Collected data entries:
============

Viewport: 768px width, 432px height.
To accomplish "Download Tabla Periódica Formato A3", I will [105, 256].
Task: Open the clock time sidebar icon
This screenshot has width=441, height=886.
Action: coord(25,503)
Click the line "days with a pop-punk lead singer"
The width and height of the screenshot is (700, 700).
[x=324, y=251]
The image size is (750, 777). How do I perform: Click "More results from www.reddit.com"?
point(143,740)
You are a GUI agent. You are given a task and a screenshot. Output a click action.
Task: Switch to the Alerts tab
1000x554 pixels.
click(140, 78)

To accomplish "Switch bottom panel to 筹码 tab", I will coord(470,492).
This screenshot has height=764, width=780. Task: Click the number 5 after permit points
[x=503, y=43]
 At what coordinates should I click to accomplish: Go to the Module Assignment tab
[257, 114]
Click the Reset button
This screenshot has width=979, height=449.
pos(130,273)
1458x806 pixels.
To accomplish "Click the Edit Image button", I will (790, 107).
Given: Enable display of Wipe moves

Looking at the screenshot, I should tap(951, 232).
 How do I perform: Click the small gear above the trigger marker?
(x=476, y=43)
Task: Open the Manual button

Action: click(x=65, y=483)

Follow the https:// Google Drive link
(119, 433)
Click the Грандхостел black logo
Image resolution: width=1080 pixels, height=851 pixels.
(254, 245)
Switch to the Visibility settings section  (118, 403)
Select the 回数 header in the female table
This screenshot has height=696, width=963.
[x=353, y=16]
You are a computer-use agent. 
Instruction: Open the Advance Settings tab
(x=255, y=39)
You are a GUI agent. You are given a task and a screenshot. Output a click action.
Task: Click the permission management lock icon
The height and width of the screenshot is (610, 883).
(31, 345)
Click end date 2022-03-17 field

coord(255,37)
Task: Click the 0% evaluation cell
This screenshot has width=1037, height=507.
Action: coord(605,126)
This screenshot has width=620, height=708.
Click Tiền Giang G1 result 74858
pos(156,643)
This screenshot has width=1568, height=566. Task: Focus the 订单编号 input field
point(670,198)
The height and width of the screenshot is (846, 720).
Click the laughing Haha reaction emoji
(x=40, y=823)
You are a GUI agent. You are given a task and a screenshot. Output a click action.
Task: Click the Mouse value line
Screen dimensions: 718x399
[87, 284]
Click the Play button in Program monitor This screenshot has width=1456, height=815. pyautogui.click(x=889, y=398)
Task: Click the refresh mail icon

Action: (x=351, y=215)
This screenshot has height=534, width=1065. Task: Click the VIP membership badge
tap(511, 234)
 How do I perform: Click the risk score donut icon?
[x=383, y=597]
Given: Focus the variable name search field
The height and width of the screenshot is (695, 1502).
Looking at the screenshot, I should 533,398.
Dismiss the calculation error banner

============

> [Task brief] Rewrite all the rows above, changing "Task:" to "Instruction:" wherever it occurs and leaving everything else as it is.

> [Answer to the exercise]
Viewport: 768px width, 432px height.
To accomplish "Download Tabla Periódica Formato A3", I will [105, 256].
Instruction: Open the clock time sidebar icon
This screenshot has width=441, height=886.
Action: coord(25,503)
Click the line "days with a pop-punk lead singer"
The width and height of the screenshot is (700, 700).
[x=324, y=251]
The image size is (750, 777). How do I perform: Click "More results from www.reddit.com"?
point(143,740)
You are a GUI agent. You are given a task and a screenshot. Output a click action.
Instruction: Switch to the Alerts tab
1000x554 pixels.
click(140, 78)

To accomplish "Switch bottom panel to 筹码 tab", I will coord(470,492).
This screenshot has height=764, width=780. Instruction: Click the number 5 after permit points
[x=503, y=43]
 At what coordinates should I click to accomplish: Go to the Module Assignment tab
[257, 114]
Click the Reset button
This screenshot has width=979, height=449.
pos(130,273)
1458x806 pixels.
To accomplish "Click the Edit Image button", I will (790, 107).
Given: Enable display of Wipe moves

Looking at the screenshot, I should tap(951, 232).
 How do I perform: Click the small gear above the trigger marker?
(x=476, y=43)
Instruction: Open the Manual button

Action: click(x=65, y=483)

Follow the https:// Google Drive link
(119, 433)
Click the Грандхостел black logo
Image resolution: width=1080 pixels, height=851 pixels.
(254, 245)
Switch to the Visibility settings section  (118, 403)
Select the 回数 header in the female table
This screenshot has height=696, width=963.
[x=353, y=16]
You are a computer-use agent. 
Instruction: Open the Advance Settings tab
(x=255, y=39)
You are a GUI agent. You are given a task and a screenshot. Output a click action.
Instruction: Click the permission management lock icon
The height and width of the screenshot is (610, 883).
(31, 345)
Click end date 2022-03-17 field

coord(255,37)
Instruction: Click the 0% evaluation cell
This screenshot has width=1037, height=507.
Action: coord(605,126)
This screenshot has width=620, height=708.
Click Tiền Giang G1 result 74858
pos(156,643)
This screenshot has width=1568, height=566. Instruction: Focus the 订单编号 input field
point(670,198)
The height and width of the screenshot is (846, 720).
Click the laughing Haha reaction emoji
(x=40, y=823)
You are a GUI agent. You are given a task and a screenshot. Output a click action.
Instruction: Click the Mouse value line
Screen dimensions: 718x399
[87, 284]
Click the Play button in Program monitor This screenshot has width=1456, height=815. pyautogui.click(x=889, y=398)
Instruction: Click the refresh mail icon

Action: (x=351, y=215)
This screenshot has height=534, width=1065. Instruction: Click the VIP membership badge
tap(511, 234)
 How do I perform: Click the risk score donut icon?
[x=383, y=597]
Given: Focus the variable name search field
The height and width of the screenshot is (695, 1502).
Looking at the screenshot, I should 533,398.
Dismiss the calculation error banner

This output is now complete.